Pero vos querés saber qué cosas conseguí durante las guardias. Lo que quieras contarme, digo. En general, las acompañantes de los infartados a los que uno atiende. Si uno trata bien al viejo, ya gana a la hija o a la nieta. Uno apunta siempre a las lindas que están afligidas, les das protección, lo que ahora llaman contención. Una vez, una nieta de 28 años. Muy bonita, casi perfecta. Cuando uno está motivado por una belleza así, no se frena ante nada, trepa cualquier montaña. Al principio me rechazaba mal, como al peor.

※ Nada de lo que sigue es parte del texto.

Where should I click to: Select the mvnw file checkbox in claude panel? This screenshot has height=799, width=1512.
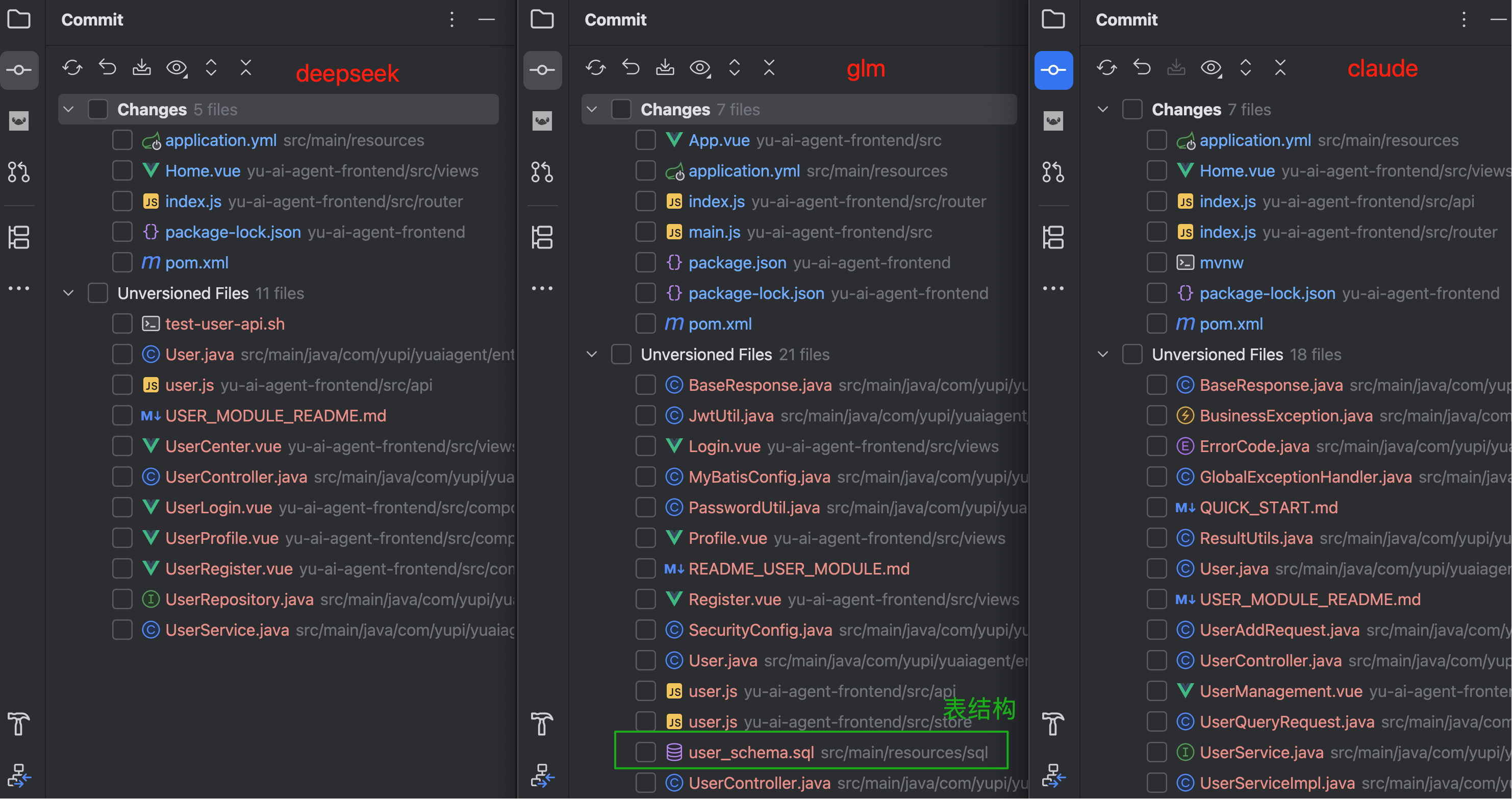pyautogui.click(x=1156, y=262)
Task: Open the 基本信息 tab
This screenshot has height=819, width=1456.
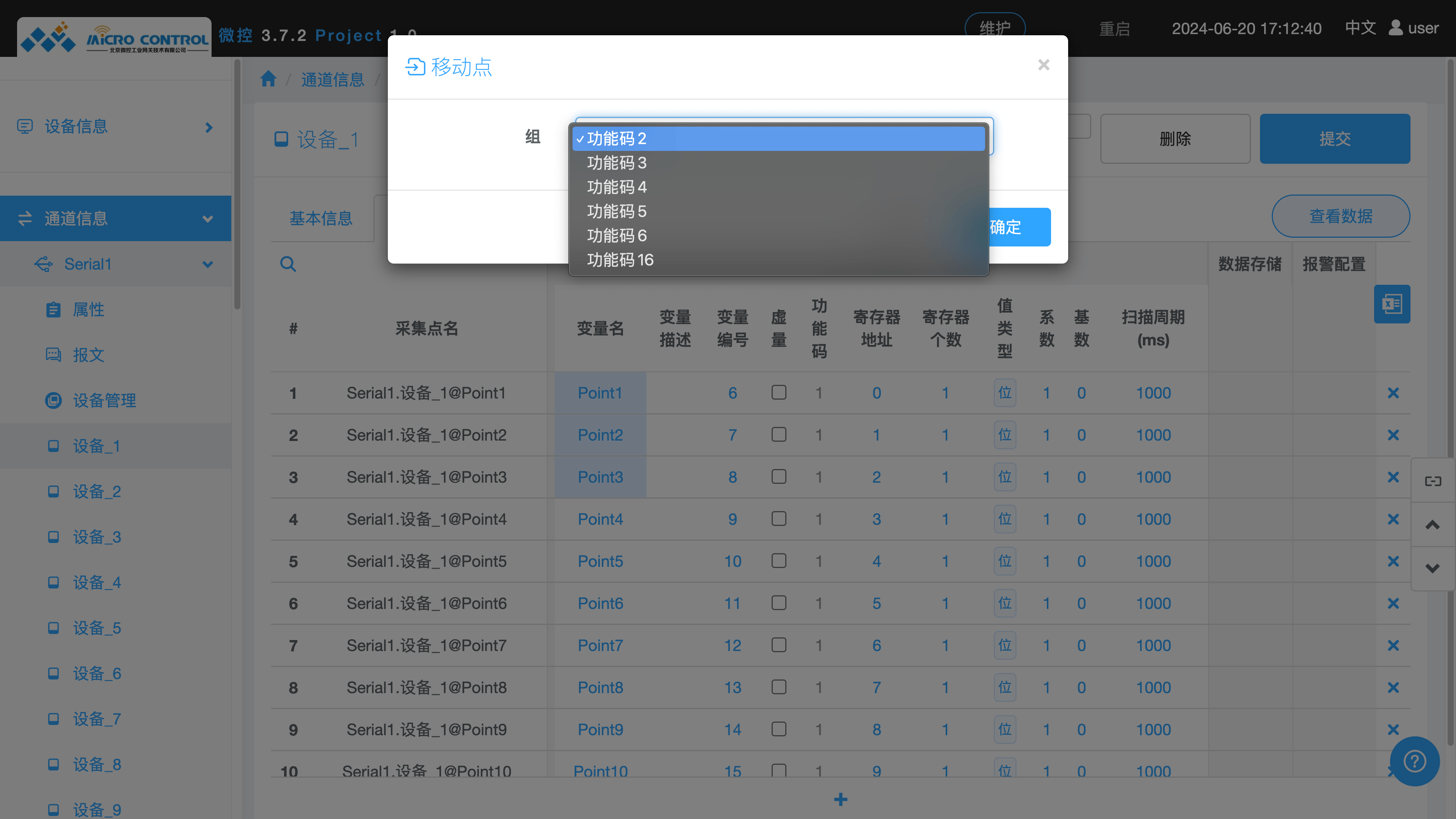Action: pyautogui.click(x=321, y=218)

Hasta que le escribí una carta, tocaría el cielo si vos… una carta de dos hojas. Nomás cuando me acerqué con la carta en la mano me pegó tremendo cachetazo, se ve que estaba cansada de mi flirteo. Yo te aclaro que soy tímido pero venzo si el
leit motiv
es más fuerte. Tímido y acomplejado soy. Y le dije: me pegás y yo no puedo dormir pensando en vos, Aída. Mientras le digo esto le muestro la carta que tenía su nombre y unos corazoncitos dibujados. Ella no sabía qué era y la curiosidad le ganó. Ahí vi un flanco débil. Dámela, me dijo. No, es mía, le respondí y me la guardé. Un pequeño tira y afloje hasta que fuimos a un café. Hicimos el amor en el Citroën, un rato después, frente a la cancha de fútbol en la que jugábamos con los muchachos. Ella fabricaba zapatos, yo estaba casado. Nos vimos durante un año y medio. Luego nos distanciamos porque ella también estaba casada y una vez su hijo se cayó del balcón y quedó con el cráneo hundido. Le dio culpa y no supe más de ella, se borró.